Why is it useful to compare and align biosequences?

The alignment depends on the fact that all living organisms are associated by evolution. This uses that the nucleotide (DNA, RNA) and proteins series of the species that are nearer to each other in evolution must exhibit higher similarities.

An alignment is the phase of lining up sequences to obtain a maximal level of identity, which also defines the degree of similarity among sequences. There are two sequences are homologous if they send a common ancestor.

The degree of similarity acquired by sequence alignment can be beneficial in deciding the possibility of homology among two sequences. Such an alignment support decide the relative positions of different species in an evolution tree, which is known as phylogenetic tree.

The issue of alignment of biological sequences can be defined as follows − Given two or more input biological sequences, recognizes same sequences with high conserved subsequences. If the multiple sequences to be aligned is two, it is known as pairwise sequence alignment; therefore, it is multiple sequence alignment.

The sequences to be distinguished and aligned can be nucleotides (DNA/RNA) or amino acids (proteins). For nucleotides, two symbols align if they are exact. But for amino acids, two symbols align if they are exact, or if one can be changed from the other by substitutions that are appear in nature.

There are two types of alignments including local alignments versus global alignments.
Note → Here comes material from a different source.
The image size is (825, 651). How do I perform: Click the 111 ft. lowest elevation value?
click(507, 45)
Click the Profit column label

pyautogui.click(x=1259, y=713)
The former defines that only areas of the sequences are aligned, whereas the latter needed alignment over the complete length of the sequences.
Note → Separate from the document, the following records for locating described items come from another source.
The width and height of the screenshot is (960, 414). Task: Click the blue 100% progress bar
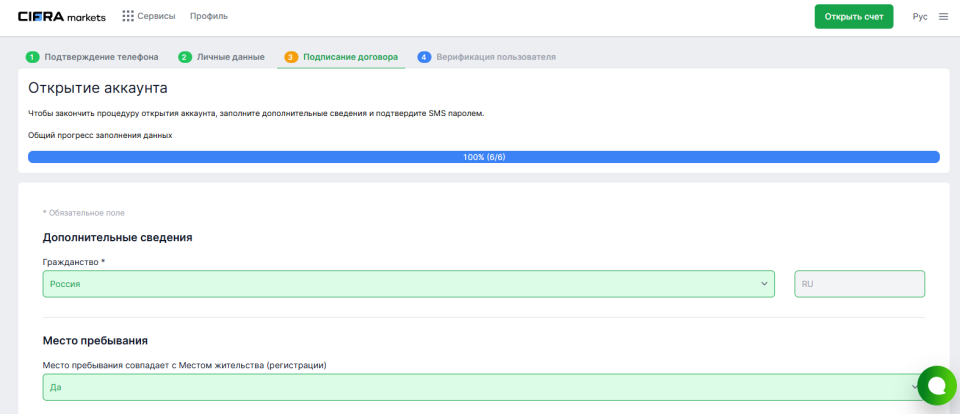click(484, 157)
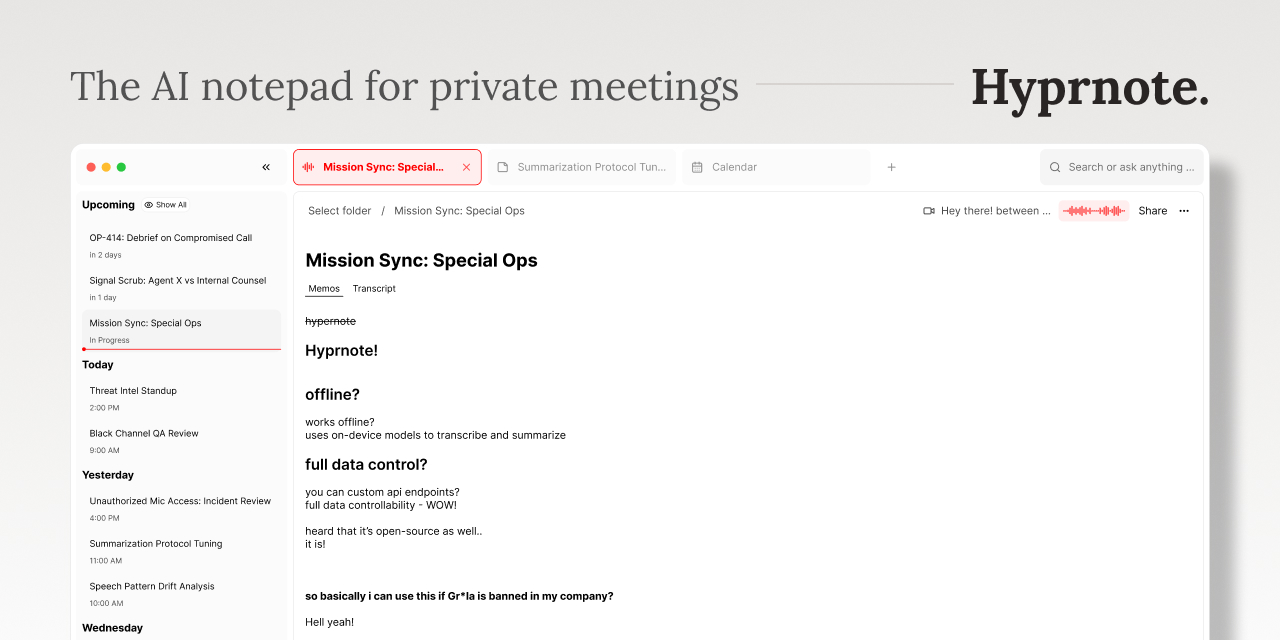Toggle Show All upcoming meetings
The width and height of the screenshot is (1280, 640).
[166, 205]
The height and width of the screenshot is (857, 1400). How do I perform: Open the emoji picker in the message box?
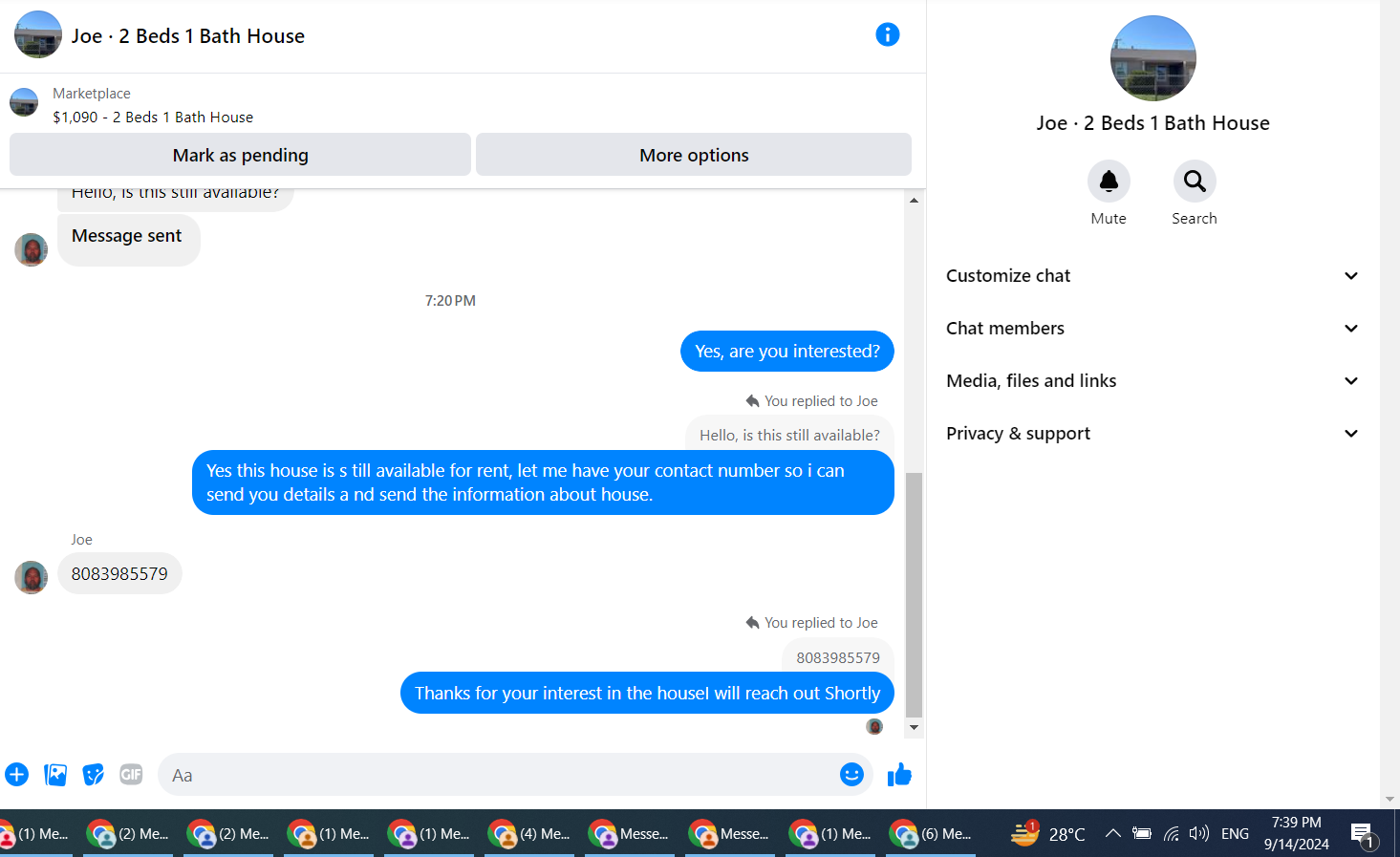tap(851, 775)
For nucleotides or amino acids, insertions, deletions, and substitutions appear in nature with multiple probabilities. Substitution matrices define the probabilities of substitutions of nucleotides or amino acids and probabilities of insertions and deletions.

It is frequently uses the gap character, “−”, to denote positions where it is desirable not to align two symbols. It can compute the quality of alignments, a scoring structure is generally defined, which generally counts identical or same symbols as positive scores and gaps as negative ones.

The algebraic sum of the scores is taken as the alignment scope. The objective of alignment is to obtain the maximal score between some possible alignments. However, it is very costly to discover optimal alignment. Hence, there are several heuristic techniques have been developed to discover suboptimal alignments.

A genome is the whole set of genes of an organism. When proteins are required, the equivalent genes are copied into RNA. RNA is a chain of nucleotides. DNA conducts the synthesis of several RNA molecules, each with a specific role in cellular function.